If you’ve been following the news, you’re unlikely to have missed the passionate voice of Arvind Kejriwal, the 42-year-old Haryana-born activist, who is determined to tackle corruption and help change the way India is governed.

An IIT-trained mechanical engineer, Kejriwal joined the Indian Revenue Service (IRS) in 1995 but resigned after five years there. While he was an Additional Commissioner of Income Tax in Delhi, Kejriwal quietly started Parivartan, an organization that has never been officially registered. It is run by a few young volunteers who have helped thousands of citizens get everyday benefits—like a ration card or an electricity connection—without paying bribes to government officials. Parivartan [which means change] is also spearheading research into the right to information (RTI) and governance issues. Kejriwal, a 2006 winner of the Ramon Magsaysay Award for Emergent Leadership, was also instrumental in campaigning to have the Central RTI Act passed.

Kejriwal lives just outside of Delhi, with his wife Sunita of the IRS (she is a former colleague), and their two children with whom the busy activist sometimes wishes he could spend more time.

When Reader’s Digest interviewed Kejriwal in Delhi, it was early March, a whole month before Anna Hazare’s momentous fast, when the model Jan Lokpal Bill—aimed essentially at empowering citizens and fighting corruption—became the kind of news that eclipsed even the start of cricket’s IPL-4.
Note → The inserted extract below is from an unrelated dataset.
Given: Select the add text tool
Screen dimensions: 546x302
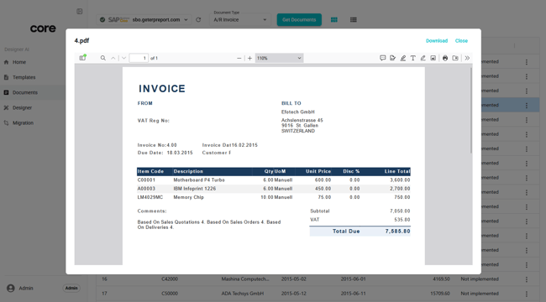Looking at the screenshot, I should 412,58.
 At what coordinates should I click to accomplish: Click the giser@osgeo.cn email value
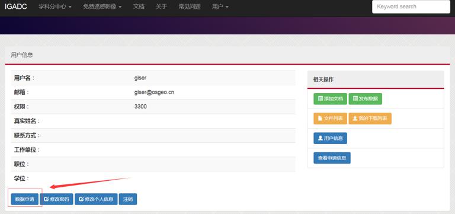(154, 92)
It was Kejriwal who, dejected with the long-delayed official Lokpal Bill, was instrumental in drafting the Jan Lokpal Bill, much of it deriving from his experience with Parivartan. Before going to press, we asked Kejriwal if he expected that kind of national, in fact global, response from Indians to something for which he’s been the little-known prime mover. “Not really,” he replied, “that&r...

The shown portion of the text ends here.